Submitted to: Applied Engineering in Agriculture
Publication Type: Peer Reviewed Journal
Publication Acceptance Date: 5/13/2003
Publication Date: 11/20/2003
Citation: Harmel, R.D., King, K.W., Slade, R.M. 2003. Automated storm water sampling on small watersheds. Applied Engineering in Agriculture. 19(6):667-674.

Interpretive Summary: Many water quality projects now require monitoring water quality during storm events. In the past, monitoring focused on low flow sampling to characterize point source pollution (discharged from specific locations such as factories and waste water treatment plants), but now sampling projects must often include storm flow monitoring to characterize nonpoint source pollution (discharged from diffuse sources such as urban areas, farms, and silvicultural operations). When excessive amounts of these pollutants enter water bodies, they degrade aquatic ecosystem health, increase water treatment costs, and diminish recreational and aesthetic value. Automated storm sampling equipment is commercially available, but guidance on equipment operation is limited. Therefore, we wrote this paper to discuss several sampling strategy components and to share some of the lessons we have learned in storm sampling studies. Based on these studies and experience, we recommend setting samplers to trigger sampling at low flow levels using small flow intervals on which to collect samples after the sampler is triggered (for instance sample every 0.04 inches of runoff). Also, to limit numbers samples to a manageable level, composite several samples into each collection bottle. These are general recommendations and may need adjustment based on watershed conditions and monitoring project goals.

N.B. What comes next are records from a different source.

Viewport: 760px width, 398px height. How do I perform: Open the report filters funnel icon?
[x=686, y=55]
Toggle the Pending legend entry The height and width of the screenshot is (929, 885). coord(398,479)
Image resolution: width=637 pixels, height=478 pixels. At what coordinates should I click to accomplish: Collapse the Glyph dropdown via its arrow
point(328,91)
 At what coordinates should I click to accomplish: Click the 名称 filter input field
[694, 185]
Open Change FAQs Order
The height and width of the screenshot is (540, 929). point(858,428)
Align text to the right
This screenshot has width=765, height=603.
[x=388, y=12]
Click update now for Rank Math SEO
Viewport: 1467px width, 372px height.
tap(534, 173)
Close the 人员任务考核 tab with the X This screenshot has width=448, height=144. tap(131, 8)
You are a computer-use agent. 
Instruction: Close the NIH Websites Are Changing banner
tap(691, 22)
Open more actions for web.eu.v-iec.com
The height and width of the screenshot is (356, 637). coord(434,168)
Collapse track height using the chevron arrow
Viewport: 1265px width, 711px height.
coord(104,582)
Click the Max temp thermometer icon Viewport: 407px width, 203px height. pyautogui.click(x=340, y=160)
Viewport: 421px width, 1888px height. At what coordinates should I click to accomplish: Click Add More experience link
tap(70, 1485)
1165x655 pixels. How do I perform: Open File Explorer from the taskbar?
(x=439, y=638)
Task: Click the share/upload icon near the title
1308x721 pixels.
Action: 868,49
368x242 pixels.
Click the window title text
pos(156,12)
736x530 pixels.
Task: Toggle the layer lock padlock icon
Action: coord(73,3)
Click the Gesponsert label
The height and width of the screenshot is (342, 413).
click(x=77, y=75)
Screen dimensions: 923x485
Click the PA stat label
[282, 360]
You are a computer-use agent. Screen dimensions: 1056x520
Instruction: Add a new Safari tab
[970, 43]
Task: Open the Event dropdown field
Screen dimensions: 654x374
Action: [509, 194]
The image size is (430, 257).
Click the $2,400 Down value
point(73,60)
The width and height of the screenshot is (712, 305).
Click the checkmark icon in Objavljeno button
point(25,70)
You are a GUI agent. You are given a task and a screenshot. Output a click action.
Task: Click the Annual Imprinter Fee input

Technical Abstract: Typical automated storm sampling involves setting a minimum threshold to initiate sampling and setting a time or flow interval on which to collect samples after the sampler is triggered. However, little guidance is currently available to assist in making these settings for storm sampling strategies in small watersheds. Therefore, appropriate guidance is needed to develop automated sampling strategies that accurately characterize storm water quality and storm loads within project budget, laboratory, and personnel limitations. In this paper, several important sampling strategy components such as: minimum flow thresholds, time- and flow-weighted sampling, and discrete and composite sample collection are explored. These issues are important because they determine the size of storms sampled, the number of samples taken during each storm, and the accuracy of the sampled storm load compared to the true load. In addition, pertinent findings and lessons learned from previous field and modeling studies are reported. Based on these studies and experience, we recommended setting low enable levels and using flow-weighted sampling. When attempting to limit samples to a manageable number, use composite sampling, which tends to introduce less error than raising minimum flow thresholds or increasing sampling intervals. These broad recommendations, however, may need to be adjusted because of the variation in watershed conditions and monitoring goals. Therefore, knowledge of sampling strategy components described is also important. Monitoring program developers informed with some knowledge of watershed characteristics and these reported findings should be able to implement a successful storm water quality monitoring program for small watersheds.